■ Exercise description
Take the line that contains "This screenshot has width=2554, height=1318." and all lines after it, up to and including the last line of the data, and write them out exactly; nothing else belongs in the answer.
[[ Input data, beginning ]]
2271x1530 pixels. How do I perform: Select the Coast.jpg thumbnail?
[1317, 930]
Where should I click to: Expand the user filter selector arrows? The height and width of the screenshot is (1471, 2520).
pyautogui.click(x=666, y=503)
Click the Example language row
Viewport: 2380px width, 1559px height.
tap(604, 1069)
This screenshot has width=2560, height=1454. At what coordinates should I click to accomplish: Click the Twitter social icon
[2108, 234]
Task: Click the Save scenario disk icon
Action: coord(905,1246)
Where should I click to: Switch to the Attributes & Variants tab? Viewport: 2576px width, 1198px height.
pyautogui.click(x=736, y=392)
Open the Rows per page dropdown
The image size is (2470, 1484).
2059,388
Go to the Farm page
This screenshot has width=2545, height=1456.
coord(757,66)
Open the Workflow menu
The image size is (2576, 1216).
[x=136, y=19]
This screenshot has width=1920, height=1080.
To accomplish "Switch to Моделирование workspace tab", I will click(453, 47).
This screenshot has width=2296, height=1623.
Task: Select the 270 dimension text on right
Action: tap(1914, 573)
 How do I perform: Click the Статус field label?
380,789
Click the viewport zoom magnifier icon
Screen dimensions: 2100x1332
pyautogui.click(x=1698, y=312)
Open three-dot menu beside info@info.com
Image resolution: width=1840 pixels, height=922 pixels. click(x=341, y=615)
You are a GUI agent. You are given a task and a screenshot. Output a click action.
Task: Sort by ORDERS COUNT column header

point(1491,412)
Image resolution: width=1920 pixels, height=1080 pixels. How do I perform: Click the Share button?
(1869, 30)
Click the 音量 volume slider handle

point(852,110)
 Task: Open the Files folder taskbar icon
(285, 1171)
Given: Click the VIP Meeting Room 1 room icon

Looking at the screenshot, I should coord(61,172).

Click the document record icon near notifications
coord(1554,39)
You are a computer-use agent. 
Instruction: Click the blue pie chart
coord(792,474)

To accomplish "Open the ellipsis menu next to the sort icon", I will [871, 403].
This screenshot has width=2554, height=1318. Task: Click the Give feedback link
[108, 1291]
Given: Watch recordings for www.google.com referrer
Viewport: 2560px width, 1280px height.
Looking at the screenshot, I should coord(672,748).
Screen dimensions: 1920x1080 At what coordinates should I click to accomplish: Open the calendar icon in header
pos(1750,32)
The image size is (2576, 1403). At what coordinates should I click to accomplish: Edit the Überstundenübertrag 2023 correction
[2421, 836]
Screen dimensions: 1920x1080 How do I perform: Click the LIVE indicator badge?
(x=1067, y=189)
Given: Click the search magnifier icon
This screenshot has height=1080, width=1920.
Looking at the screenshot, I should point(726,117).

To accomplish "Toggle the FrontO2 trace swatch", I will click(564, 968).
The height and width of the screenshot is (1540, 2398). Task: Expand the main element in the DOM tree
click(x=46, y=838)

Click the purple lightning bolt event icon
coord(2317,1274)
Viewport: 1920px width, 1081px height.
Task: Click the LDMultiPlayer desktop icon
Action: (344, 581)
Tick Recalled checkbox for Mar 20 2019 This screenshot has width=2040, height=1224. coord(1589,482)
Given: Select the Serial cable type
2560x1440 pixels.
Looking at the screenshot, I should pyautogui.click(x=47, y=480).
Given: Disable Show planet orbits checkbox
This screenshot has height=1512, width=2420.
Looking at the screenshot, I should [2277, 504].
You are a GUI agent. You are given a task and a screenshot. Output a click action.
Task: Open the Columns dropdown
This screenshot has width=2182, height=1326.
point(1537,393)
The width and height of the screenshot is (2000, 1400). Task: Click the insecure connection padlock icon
[[ Input data, end ]]
■ Exercise output
This screenshot has width=2554, height=1318. Task: Click the Give feedback link
[108, 1291]
Given: Watch recordings for www.google.com referrer
Viewport: 2560px width, 1280px height.
Looking at the screenshot, I should coord(672,748).
Screen dimensions: 1920x1080 At what coordinates should I click to accomplish: Open the calendar icon in header
pos(1750,32)
The image size is (2576, 1403). At what coordinates should I click to accomplish: Edit the Überstundenübertrag 2023 correction
[2421, 836]
Screen dimensions: 1920x1080 How do I perform: Click the LIVE indicator badge?
(x=1067, y=189)
Given: Click the search magnifier icon
This screenshot has height=1080, width=1920.
Looking at the screenshot, I should point(726,117).

To accomplish "Toggle the FrontO2 trace swatch", I will click(564, 968).
The height and width of the screenshot is (1540, 2398). Task: Expand the main element in the DOM tree
click(x=46, y=838)

Click the purple lightning bolt event icon
coord(2317,1274)
Viewport: 1920px width, 1081px height.
Task: Click the LDMultiPlayer desktop icon
Action: (344, 581)
Tick Recalled checkbox for Mar 20 2019 This screenshot has width=2040, height=1224. coord(1589,482)
Given: Select the Serial cable type
2560x1440 pixels.
Looking at the screenshot, I should pyautogui.click(x=47, y=480).
Given: Disable Show planet orbits checkbox
This screenshot has height=1512, width=2420.
Looking at the screenshot, I should [2277, 504].
You are a GUI agent. You are given a task and a screenshot. Output a click action.
Task: Open the Columns dropdown
This screenshot has width=2182, height=1326.
point(1537,393)
The width and height of the screenshot is (2000, 1400). Task: Click the insecure connection padlock icon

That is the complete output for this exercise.